Inspiration

During the Polkadot workshop at 42Berlin, a questionnaire system using blockchain tech made me think about what information is important to store on-chain and sparked the question: What information truly matters enough to be stored on-chain, how can we redistribute power back to the people through verifiable evidence and media? Throughout history the custodianship of truth has evolved through distinct eras. Writers and scholars documented events in books, carefully preserving knowledge for future generations.Radio and television emerged as powerful mediums, broadcasting news primarily local events to the masses. Today social media has democratised information flow, enabling the instantaneous transmission of global events to billions. Yet this democratisation comes at a cost. We now live in an age where AI-generated videos can be fabricated in mere moments, although that allows for creativity it weakens certain types of media that existed for people as a record of history and evidence.Watermarks currently our only and if present indicator of AI generated content can be stripped or manipulated. People grow increasingly desensitised to what they witness questioning the authenticity of what they are seeing. This erosion of trust in visual media represents an existential threat to historical truth itself in a larger scale and evidence that each person holds in a smaller scale. How will future generations distinguish what actually happened from what was fabricated? How can minorities and marginalised communities leverage media as credible evidence when authenticity is perpetually in doubt? Respecting the core principles of why Web3 came about, I created ANTS and Authenticated Video Chain a blockchain-based solution that provides immutable, cryptographic proof of a video's origin, creator and timestamp. This isn't just a technical solution; the potential scalability of reclaiming truth from centralised authorities is its ultimate goal. Future historians will need verifiable evidence to understand our era. In the near future activists and witnesses to injustice will need authenticated media that courts and institutions cannot dismiss. By anchoring video authenticity to an immutable blockchain ledger we're building a foundation for trust in the digital age, ensuring truth once capture remains unalterable and verifiable for generations to come.

What it does

This technology is a blockchain platform where people can record videos directly through their camera, file uploads are not allowed to ensure authenticity. Frontend part of the technology calculates SHA256 hash, the transaction is then submitted to blockchain with the content hash. Blockchain generates cryptographic proof that is embedded directly into the MP4 file structure. After authentication the user can download the authenticated video with embedded immutable proof or share the QR code containing the proof. Verification process extracts the embedded metadata and verifies that the video has been created through this technology.

How we built it

Concerning the blockchain tech, a custom substrate blockchain was built for control over transaction costs and storage structure allowing for low transaction fees for people using this technology and for the ability to scale as a Polkadot parachain. Built a custom pallet called video registry with three core functionalities to (i)store hash, creator address and block timestamp (ii) retrieve cryptographic proof for verification and (iii) proof generation. Runtime was configured to combine the custom pallet with Substrate's core pallets. GRANDPA and Aura was used for fast blocks and finality. Concerning the frontend react, typescript and vite was used. Camera recording component was implemented using MediaRecorder API with codec detection. Hashing was achieved using WebCrypto API for content veification. Metadata was imbedded directly into MP4 files by creating custom uuid atoms with markers.Cryptographic signing was implemented with the Polkadot.js extension and Polkadot.js API was used for blockchain communication. Finally using qrcode library allowed for fast generation of proof for easy mobile verification.

Challenges we ran into

Learning Substrate and blockchain development from scratch was intense. The framework uses advanced Rust concepts, traits and has its own patterns that are still being grasped. Working with existing templates helped initially but integrating custom pallets introduced new complex themes understanding how pallets communicate, configuring runtime correctly and properly structuring extrinsics required persistence and experimentation. Imbedding the proof in the MP4 file was also pretty complex. Given that MP4 uses a nested atom/box structure injecting custom metadata required writing binary parsing logic, creating custom uuid atoms ensuring playback compatibility and appropriate extraction of custom metadata to prevent hash mismatches. Lastly, version conflicts between Substrate dependencies consumed significant debugging time.

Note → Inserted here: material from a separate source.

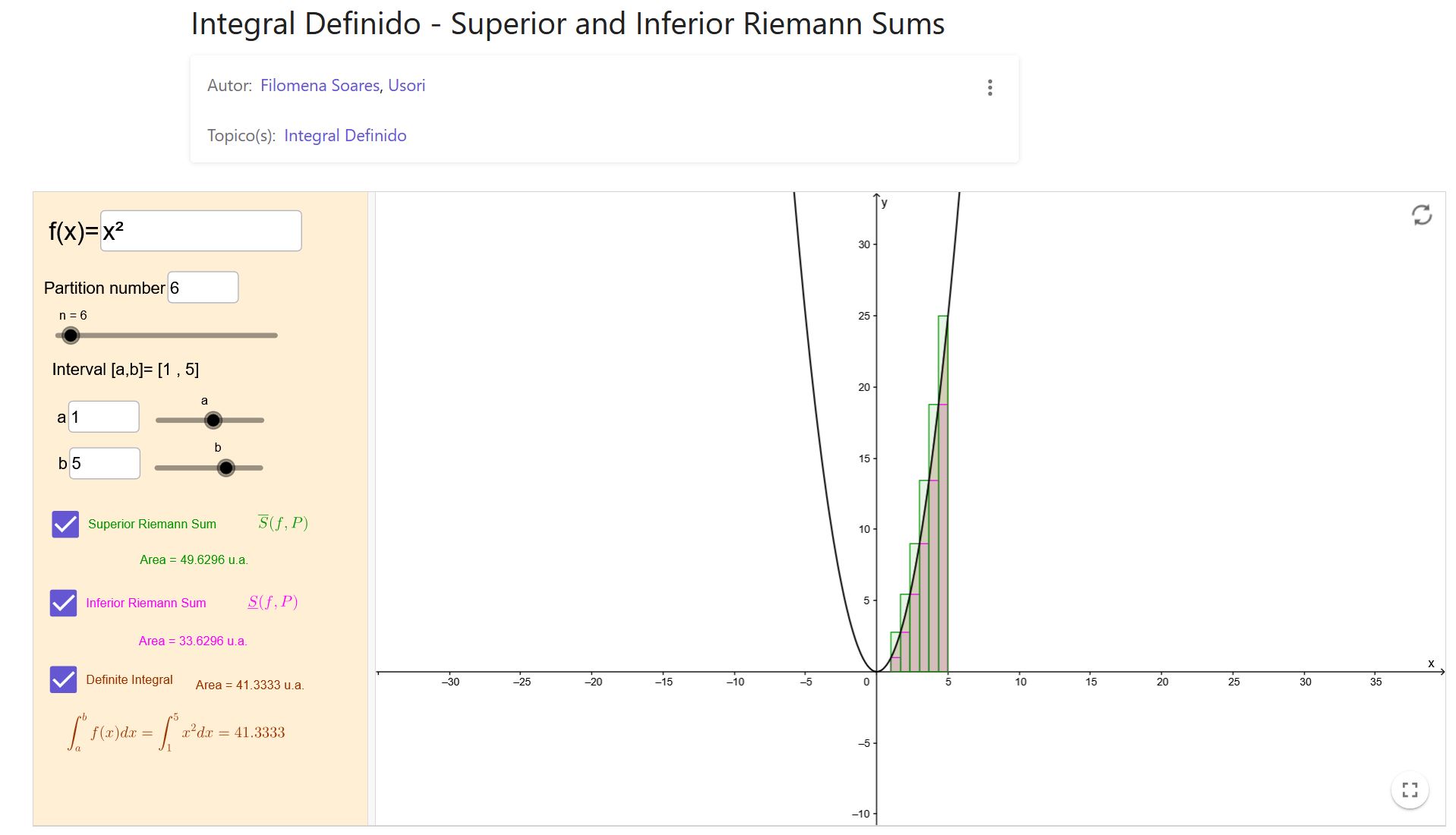Follow the Integral Definido topic link
Screen dimensions: 1456x835
(x=345, y=136)
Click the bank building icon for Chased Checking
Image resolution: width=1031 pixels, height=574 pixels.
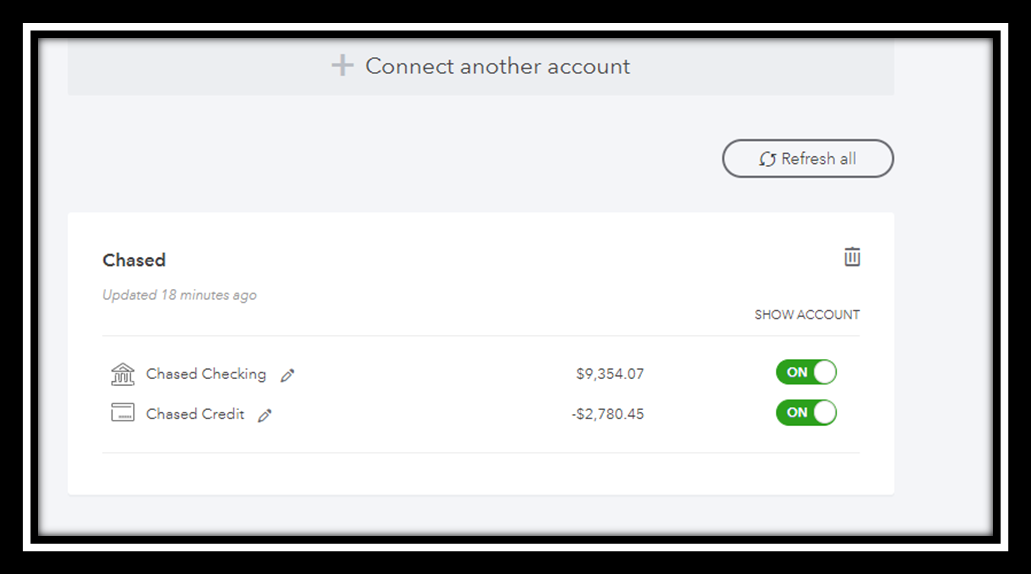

Accomplishments that we're proud of

Besides all the technical aspects of building my own blockchain embedding cryptographic proof into MP4 files while maintaining playback functionality and achieving a start to end flow i mostly loved the idea of the project and how it can be used to solve real-world problems. The core idea drives everything: giving people the power to preserve their truth without intermediaries or censors. In an era where AI can fabricate reality in seconds, building a system that provides cryptographic, immutable proof of authenticity feels genuinely important.

What we learned

Building ANTS taught me that blockchain development is about designing systems that serve real human needs apart from the technical implementation. Building a blockchain requires considering economics, spam prevention and scalability from day one which is something that still needs to be considered in this project.

What's next for ANTS-authentic video chain

Immediate improvements would be creating the mobile app version for this technology since now its solely accessible through the browser, setting economic incentives and limited usage for each user.